Q: Given the recent epidemic of flight cancellations and delays, many of our agency’s clients are missing out on vacation days, having to pay extra for last-minute, alternate arrangements and suffering other losses. My most recent example is the couple who missed a $20,000 transatlantic cruise because they got to Florida after their ship sailed, even though we had booked their flight to arrive the day before the sailing. Could our agency be liable for any of these losses? If so, is there a disclaimer that we could have clients sign that would protect us from a suit?
A: A fundamental principle of agency law in the U.S. is that an agent is not liable for a principal’s acts or omissions. Therefore, your agency is not liable for airlines’ cancellations or failure to adhere to their own schedules. For this reason, almost all disclaimers start by reciting this fact and elaborating on it.

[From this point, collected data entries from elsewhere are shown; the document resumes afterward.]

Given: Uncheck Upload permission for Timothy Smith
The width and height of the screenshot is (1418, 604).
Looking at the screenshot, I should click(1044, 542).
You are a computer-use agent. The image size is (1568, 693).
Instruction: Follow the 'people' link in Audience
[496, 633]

For example, the model disclaimers that you can find on www.pestronk.com/resources begin with this: “ABC Travel Inc. (‘ABC’) acts as a sales agent for any airline, hotel, car rental company, tour operator, cruise line or other service provider named in your itinerary or confirmation (‘Suppliers’). We are not responsible for the acts or omissions of the Suppliers or their failure to adhere to their own schedules ….”
Language such as that quoted above does not change your agency’s liability. Rather, by stating the rule, it tends to deter clients claims and suits for what goes wrong on the trip.

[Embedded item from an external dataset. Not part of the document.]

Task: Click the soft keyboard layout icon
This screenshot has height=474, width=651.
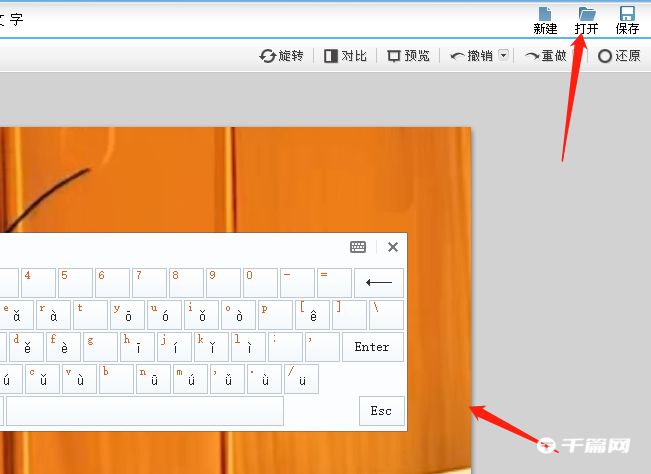Action: (x=358, y=247)

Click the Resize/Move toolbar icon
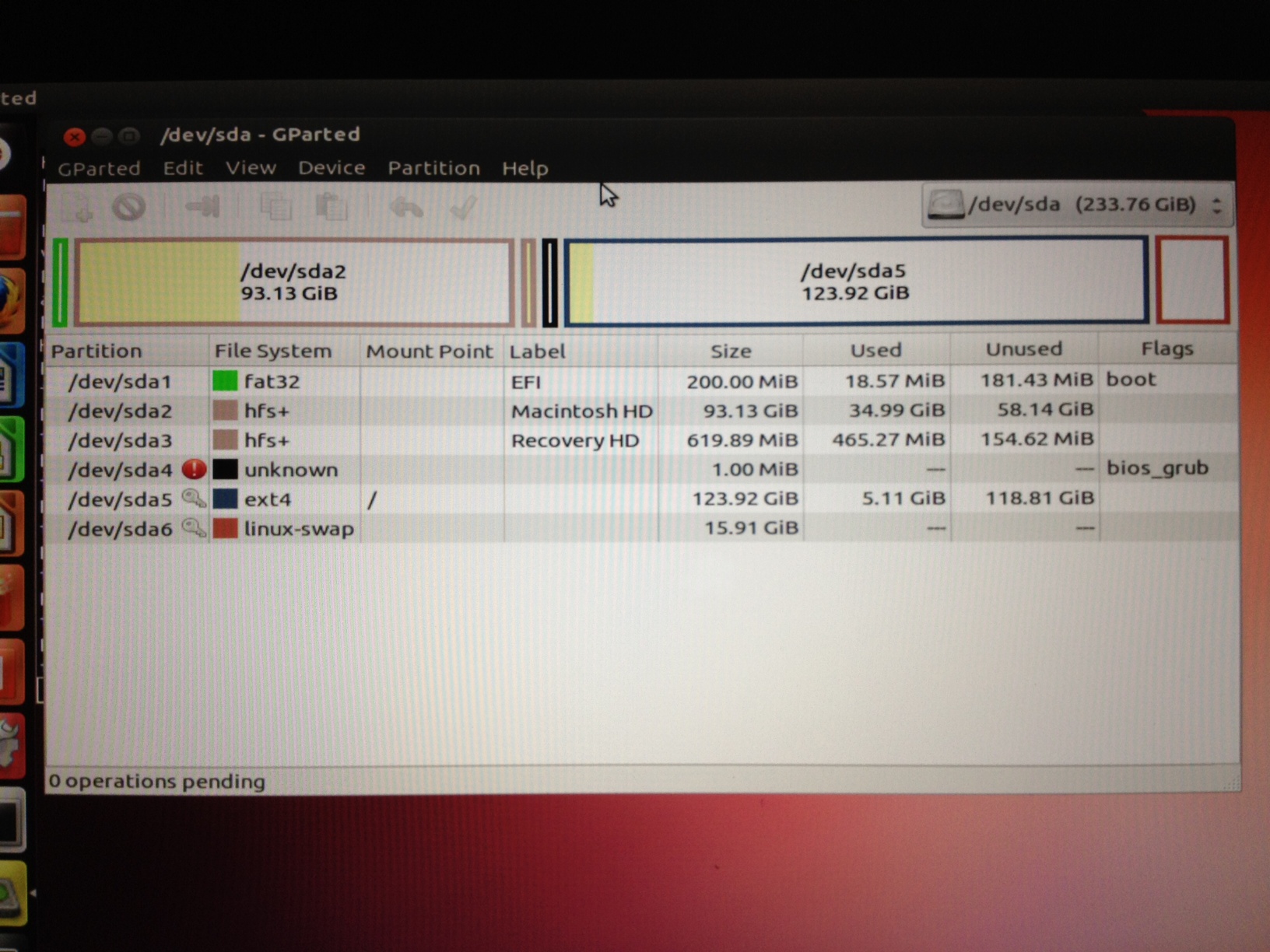coord(203,207)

However, clients and their attorneys often try to get around this rule by alleging that your agency itself did something wrong, such as failing to recommend travel insurance that would cover their losses or failing to advise that some carriers or flights are chronically late.
These kinds of claims are allegations of negligence. No one can know for certain if these allegations will stand up in court until a court precedent is set, and there are no precedents on the subject of a duty to advise about possible flight delays or about travel insurance.
Even if there were a precedent in one state, it would not be binding on the courts of the other 49. The decision would just serve as guidance, and the law of negligence varies somewhat by state.
In the absence of a definitive legal rule, all you can do is deter suits by having a disclaimer that specifically mentions what might go wrong and then states that your agency has no liability for it. You need to keep the disclaimer up to date by periodically adding the latest travel impediments as they occur, such as pandemics, strikes, volcanoes and terrorism.
Your disclaimer should also strongly recommend trip cancellation and delay insurance. Finally, your disclaimer should have links to the State Department and CDC advice for the client’s destination.
If you can show that the client agreed to the disclaimer, you will prevent almost all claims and suits.